In 1696 Joseph Hatton, feltmaker, wrote his will:
"In the Workhouse 2 poore old kettles & 3 Sorry Basons and Hattblooks & other old lumber"
Valued at 9 shillings and 4 pence.
Before factories were built, felt hats were made in small workshops in the yards behind houses in the town. Using a ‘feltmaker's bow’, the feltmaker would produce a bundle of wool, termed a "batt”. The batt was separated into two equal parts of a roughly triangular shape and pressed gently between a hurdle and a piece of leather. It was then taken to the "bason", an iron plate over a small hearth where the feltmaker pressed it, sprinkled water over it, and worked the wool gently so that it began to felt.

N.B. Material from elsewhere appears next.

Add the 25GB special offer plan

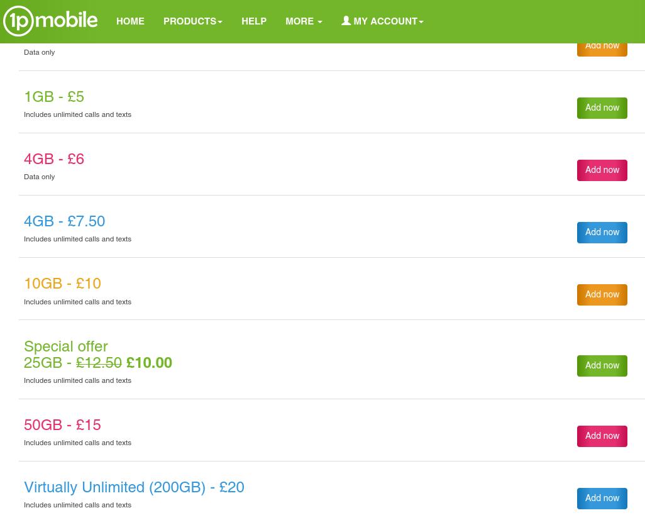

The two triangles were then folded together into a cone shape with a piece of cotton cloth inside to prevent the sides felting together. Using steam and pressure the men worked the felt form until it shrank to almost a third of its size. Next the felt hood was dried, stiffened and blocked.
Trimming was done by the women of the family, often outside on sunny days as most of the workers lived in the ‘yards’ where there was very little room indoors. By the 1790s a number of hatters workshops had become established in Atherstone and many families were moving into the town to work in the trade. A shortage of land was forcing the intensive development of the yards behind the houses. Narrow dwellings lined the yard and a hatters’ workshop often stood at the far end.
The hatters’ homes in Bingham's Row (Wildays's Terrace)
Census-taking started in1851 and this and subsequent records show that half the houses in Bingham’s Row had a hatter as the main breadwinner. Many had 2 or more occupants earning a living by hatting.
From the 16th to the early 19th century, hatting in Atherstone was a cottage industry, organised by five generations of the Bracebridge family. Cottage feltmakers collected wool from the Bracebridges, took it home and made it into hoods during the time they had to spare between tending their crops and their stock.
By the 1780s the Bracebridges had sold out to one of the most prosperous of the cottage feltmakers, John Wilday, who had taken an apprenticeship in London, and was also a banker. By this time specialised premises were developing. John Wilday's son, Joseph, set up the first purpose-built hatting factory in Atherstone.
After Joseph Wilday died in 1852, the premises were leased by Hall and Phillips.
Charles Vero's family had been hatters in Atherstone since 1786. His brother-in-law, James Everitt, was the son of a tallow chandler with a premises where the Somerfield supermarket is today. The two men formed a partnership on the eve of a voyage to Australia in 1851, where they set up a hat shop in Melbourne.
In 1855 Charles Vero returned and rented from W.S. Dugdale, a premises in the "South Backway" in Atherstone. Over the next fifty years, Vero & Everitt's factory expanded.
Machinery was introduced in the mid-nineteenth century, and Vero & Everitt filed several patents for improvements in the processes. Hats were exported all over the world from the factories built in the middle of the town.
Hall & Phillips relocated to Nuneaton. However, by the early years of the 20th Century there were a number of substantial hat factories in Atherstone:
Denham & Hargrave
F.J. Elliott & Co.
Thomas Townend & Co.
W.A. Hatton Ltd
Vero & Everitt Ltd
Wilson & Stafford Ltd
In 1986 only three remained:
Austin Aspden Ltd
Vero & Everitt Ltd
Wilson & Stafford Ltd.
Feltmaking in Atherstone ceased in March 1999, when Wilson & Stafford went into liquidation. Vero & Everitt Ltd continued to manufacture a small number of uniform hats in the town until the site was sold to ALDI.
Several empty factories still remain in the town, a reminder of the industry that gave Atherstone its identity and pride.